A Utah law firm is suing an American Fork adoption agency for failure to pay bills for work on several contested placements.

Attorneys with Wood Balmforth of Salt Lake City said in a complaint filed Tuesday that The Adoption Center of Choice owes the firm $80,229 in fees and interest for work on several adoptions and general accounting services. The agency has failed to make good on those payments despite repeated demands for payment and thus is in breach of contract, according to the court filing.

The cases include paternity actions brought by Bobby Nevares of Colorado and Christopher Carlton of Pennsylvania and cases identified as "In Re Baby L (Lussier) and "Olsen v. ACC."

The law firm entered into a written contract to represent the agency in the Nevares case in December 2010, an agreement negotiated between agency owner James Webb and attorney Larry Jenkins, who has since moved to another firm but continues to represent the center — most recently in a case involving a married father’s who child was placed for adoption through the agency without his knowledge or consent.

In the Nevares case, the law firm represented both the agency and the birth mother but fees were charged only to The Adoption Center of Choice. In a 2010 letter memorializing the agreement, Jenkins noted, "Our firm is a small one, and we would appreciate prompt payment at that time."

The law firm had oral agreements for its work in the subsequent cases, according to the filing.

Jenkins said Wednesday he had not seen the complaint and, because of the conflict of interest, would not be representing the adoption agency in the matter. Nancy Pomeroy at The Adoption Center said the agency had not yet seen the complaint and could not comment on it.

Nevares filed a paternity action in October 2010 after learning his girlfriend had placed their son for adoption in Utah, but a trial court judge ruled he had not complied with his own state’s rules governing unmarried fathers and thus had no standing in Utah.

Carlton’s girlfriend disappeared when she was seven months pregnant. Carlton learned in June 2010 she had given birth to what the girlfriend said was a baby boy. She later told him the infant had died. She initially refused to tell Carlton what had happened to the baby or where it was buried but, under pressure from a judge, eventually told him she had given birth and placed the baby for adoption in Utah through the Adoption Center of Choice. Carlton subsequently learned the child was actually a girl.

He has waged a so-far unsuccessful fight in Utah to get his child back and currently has an appeal pending before the Utah Supreme Court over his daughter’s adoption.

[Required task A] Copy every line of the item position records word for word, leaving out the pictures.

(Item position records)
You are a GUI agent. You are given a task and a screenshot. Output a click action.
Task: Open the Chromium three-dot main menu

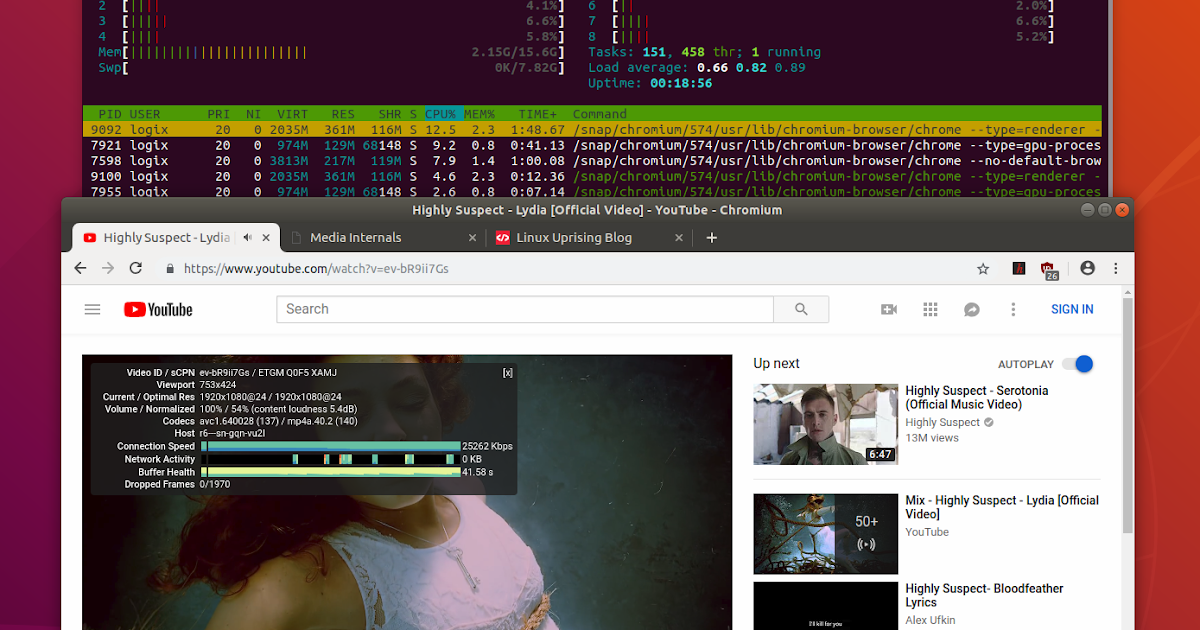click(1116, 268)
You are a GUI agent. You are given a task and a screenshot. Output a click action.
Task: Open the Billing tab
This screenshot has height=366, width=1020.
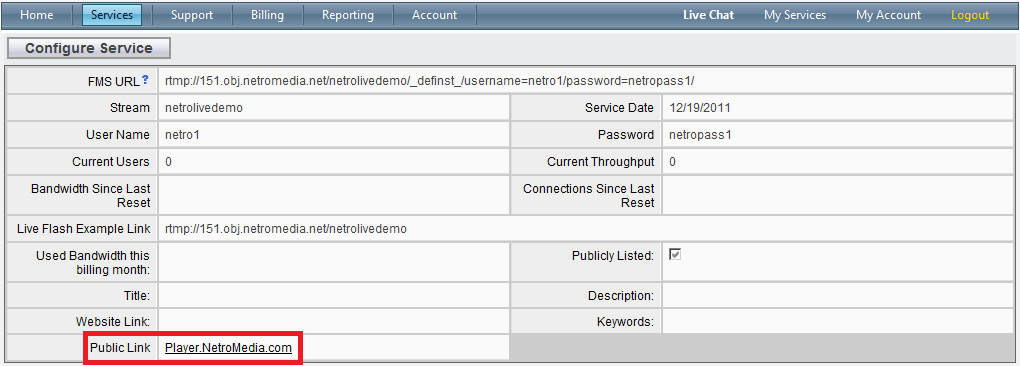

[Required task B] Translate this sentence from the lawsuit article into Spanish: "The law firm had oral agreements for its work in the subsequent cases, according to the filing."

[Correct result A]
You are a GUI agent. You are given a task and a screenshot. Output a click action.
Task: Open the Chromium three-dot main menu

click(1116, 268)
You are a GUI agent. You are given a task and a screenshot. Output a click action.
Task: Open the Billing tab
This screenshot has height=366, width=1020.

[Correct result B] El bufete tenía acuerdos verbales por su trabajo en los casos posteriores, según el documento presentado ante el tribunal.